Copilot · 2026-01-23T13:11:02Z

src/goto-symex/symex_goto.cpp

+  std::map<std::string, symex_renaming_levelt::delta_viewt::const_iterator>
+    ordered_names_to_merge;
+  for(auto it = delta_view.begin(); it != delta_view.end(); ++it)
  {
+    const ssa_exprt &ssa = it->m.first;
+    bool inserted =
+      ordered_names_to_merge.insert({id2string(ssa.get_identifier()), it})
+        .second;
+    CHECK_RETURN(inserted);
+  }


This change makes phi_function deterministic, but it also changes complexity from a single O(n) scan to building an ordered std::map (O(n log n)) plus per-entry std::string allocations (id2string(...) copied into the map key). Given this is likely a hot path, consider collecting iterators into a std::vector and sorting them with a comparator over identifier text to reduce allocations/overhead while preserving determinism.

Copilot · 2026-01-23T13:11:02Z

src/solvers/smt2/smt2_conv.h

+  // Using std::map for deterministic iteration order of converters
+  using converterst = std::map<irep_idt, std::function<void(const exprt &)>>;


irep_idt ordering in std::map is not lexicographic: dstringt::operator< compares the internal table index (no), which depends on string-interning insertion order (see src/util/dstring.h:126-128). If determinism is meant to be by identifier text (as suggested by the regression test / comments), this map should use a comparator based on irep_idt::compare / id2string rather than the default std::less<irep_idt>.
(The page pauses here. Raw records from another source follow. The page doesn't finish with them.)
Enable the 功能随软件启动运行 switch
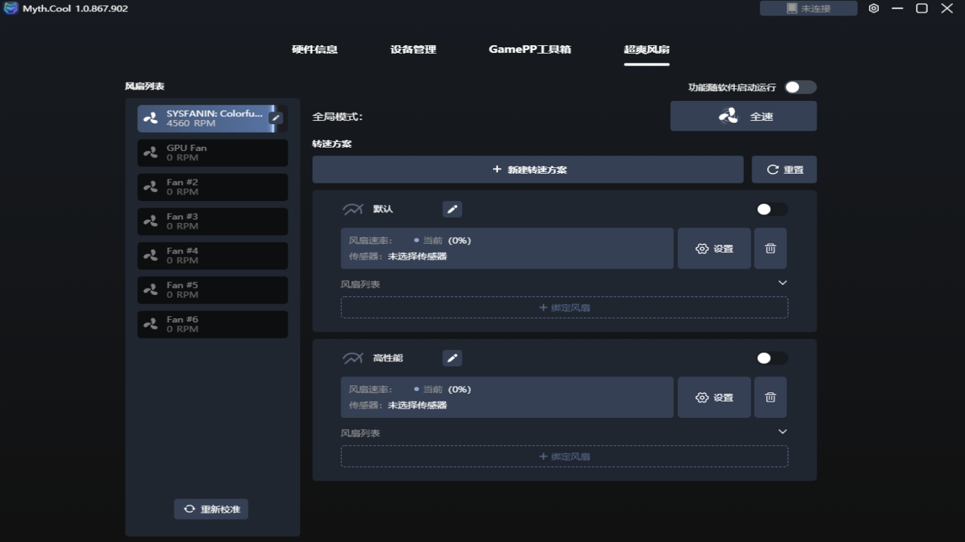 tap(801, 87)
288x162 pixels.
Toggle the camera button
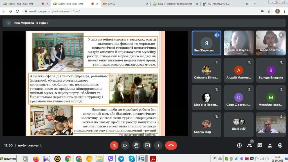pos(125,145)
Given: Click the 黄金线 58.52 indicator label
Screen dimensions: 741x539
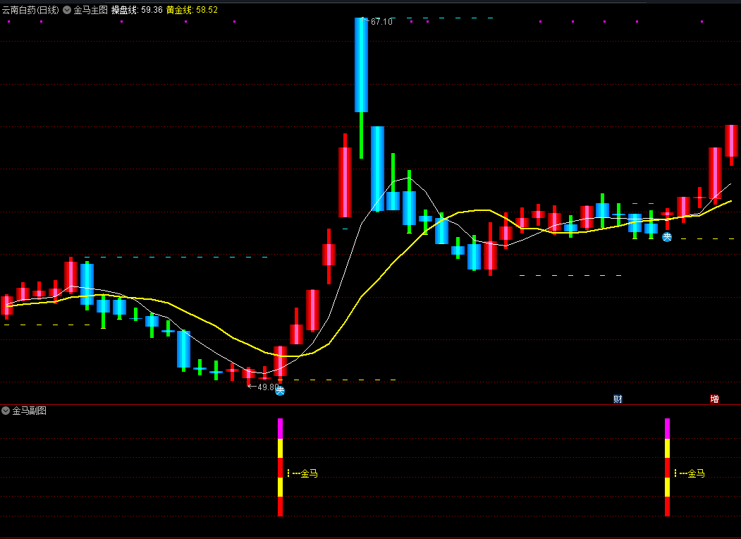Looking at the screenshot, I should point(192,11).
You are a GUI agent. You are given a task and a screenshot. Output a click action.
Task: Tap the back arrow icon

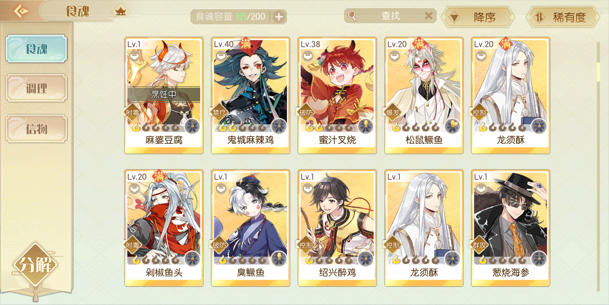pos(21,11)
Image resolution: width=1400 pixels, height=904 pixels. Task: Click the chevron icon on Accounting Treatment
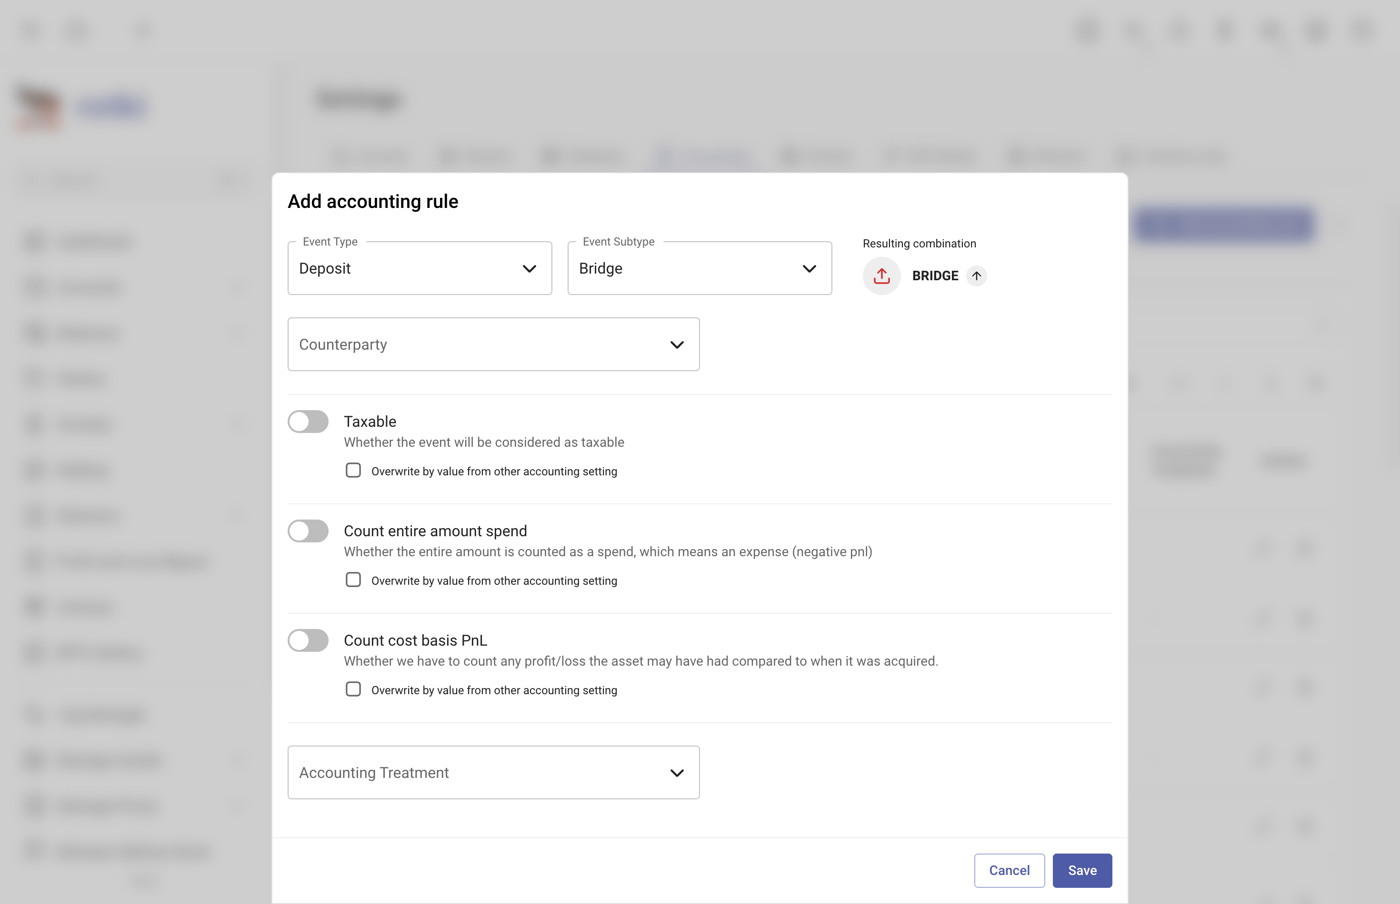[677, 773]
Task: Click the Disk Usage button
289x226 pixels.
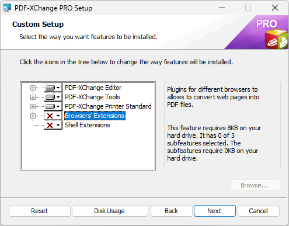Action: pyautogui.click(x=110, y=211)
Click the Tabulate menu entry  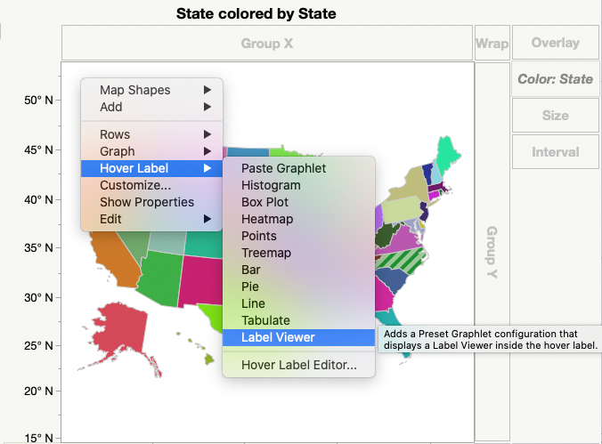click(x=265, y=320)
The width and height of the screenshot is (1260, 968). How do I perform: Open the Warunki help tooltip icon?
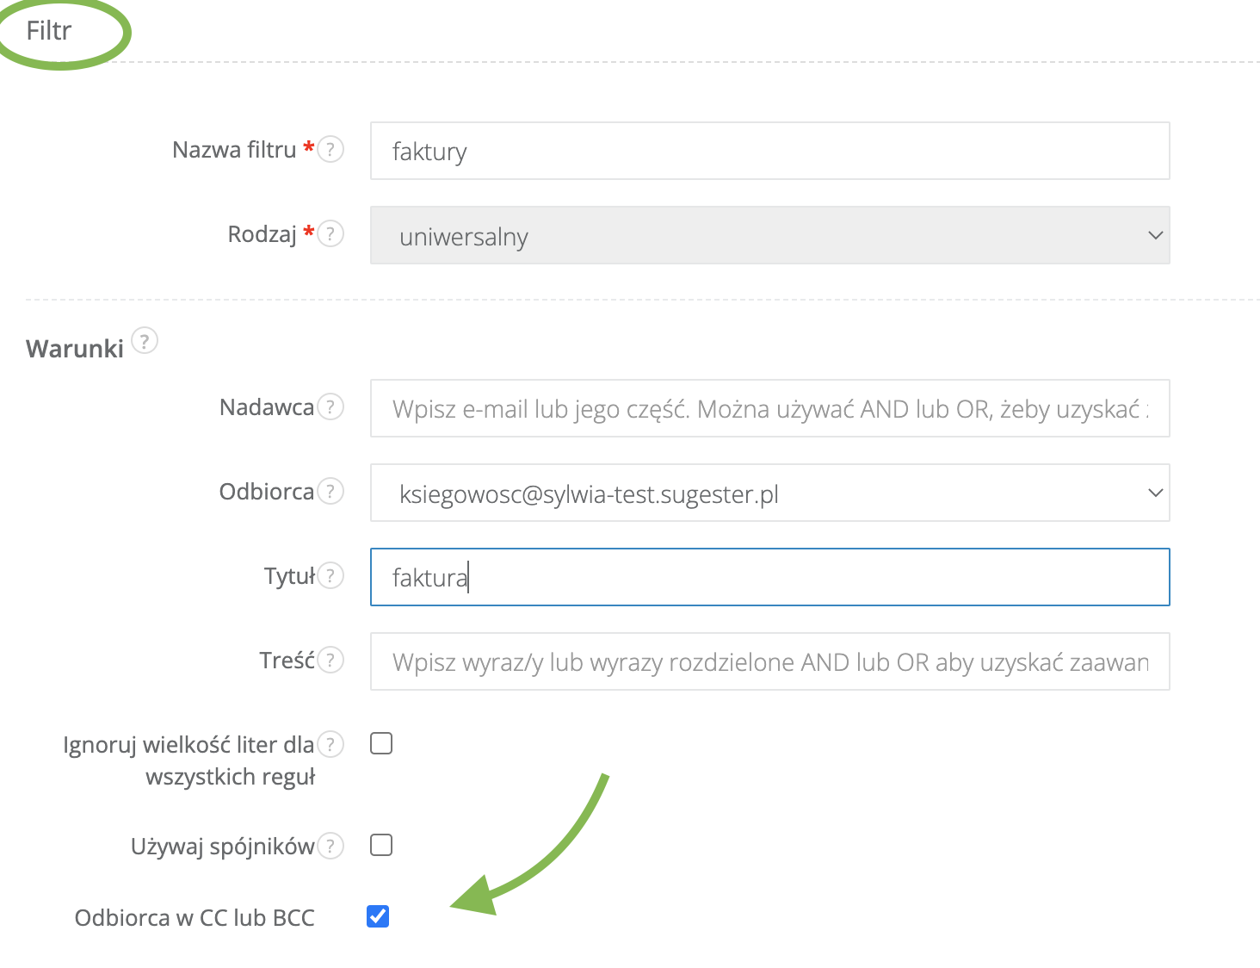coord(145,341)
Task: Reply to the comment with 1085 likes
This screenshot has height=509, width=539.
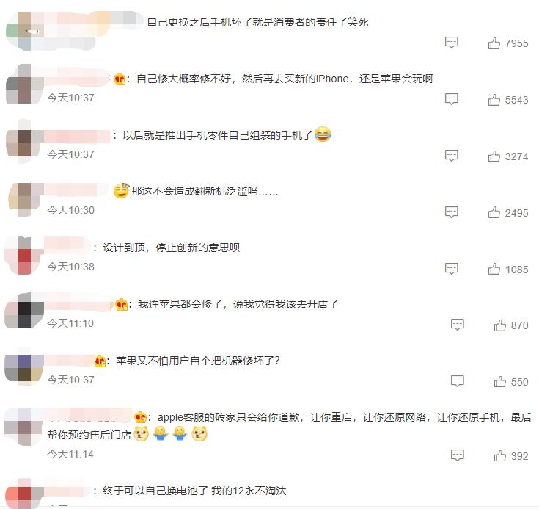Action: (451, 268)
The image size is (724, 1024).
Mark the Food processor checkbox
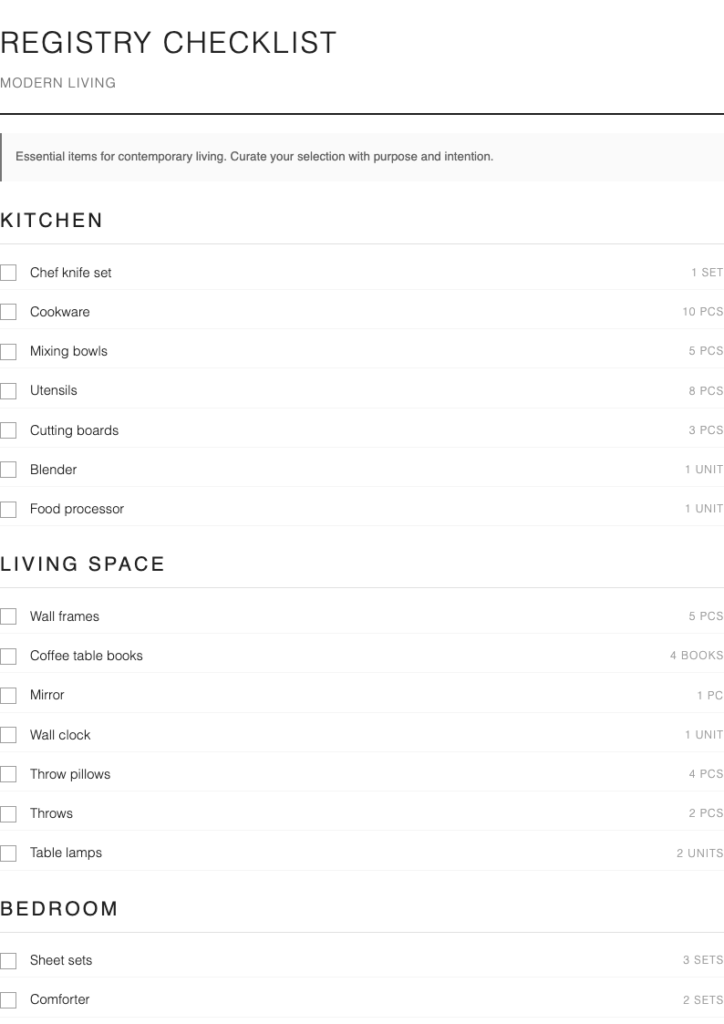[8, 509]
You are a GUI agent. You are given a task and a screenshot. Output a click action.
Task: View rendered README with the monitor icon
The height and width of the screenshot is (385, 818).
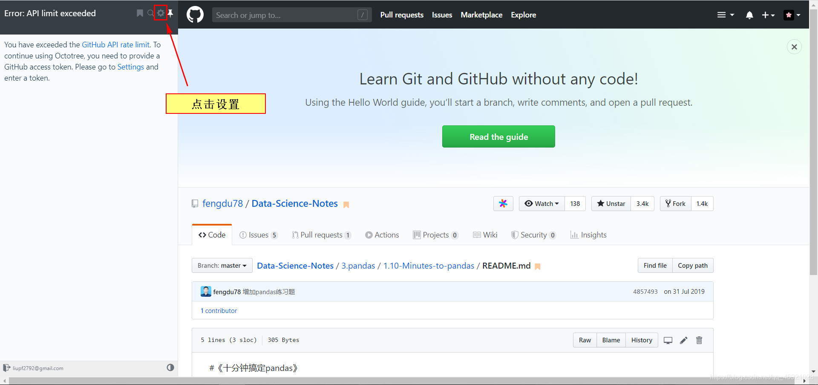coord(668,340)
This affects determinism claims for converter ordering here (and similarly for the other new std::map<irep_idt, ...> members in this header).

Suggested change

// Using std::map for deterministic iteration order of converters

using converterst = std::map<irep_idt, std::function<void(const exprt &)>>;

// Comparator to ensure lexicographic ordering by identifier text

struct irep_id_lexicographic_less

{

bool operator()(const irep_idt &lhs, const irep_idt &rhs) const

{

return lhs.compare(rhs) < 0;

}

};

// Using std::map with a lexicographic comparator for deterministic

// iteration order of converters based on identifier text

using converterst =

std::map<irep_idt, std::function<void(const exprt &)>, irep_id_lexicographic_less>;

Copilot · 2026-01-23T13:11:02Z

src/solvers/smt2/smt2_conv.h

+  // Using std::map for deterministic order of bindings
+  std::map<irep_idt, irept> current_bindings;



Switching current_bindings to std::map<irep_idt, ...> does not guarantee lexicographic determinism because irep_idt (dstringt) orders by internal table index (no), not by string content (see src/util/dstring.h:126-128). If you need stable ordering by identifier text, use a comparator based on irep_idt::compare / id2string.

Suggested change

// Using std::map for deterministic order of bindings

std::map<irep_idt, irept> current_bindings;

struct irep_idt_lexicographic_less

{

bool operator()(const irep_idt &lhs, const irep_idt &rhs) const

{

return lhs.compare(rhs) < 0;

}

};

// Using std::map with lexicographic ordering of identifier text

std::map<irep_idt, irept, irep_idt_lexicographic_less> current_bindings;

rod-chapman · 2026-01-23T14:50:48Z

Test results on mlkem-native, running on M1 macOS, with MLKEM_K=4 and -j8

Before (release 6.8.0): 139 proofs in 17m13s real, 49m 12s user
After (this branch): 139 proofs in 18m39s real, 51m users.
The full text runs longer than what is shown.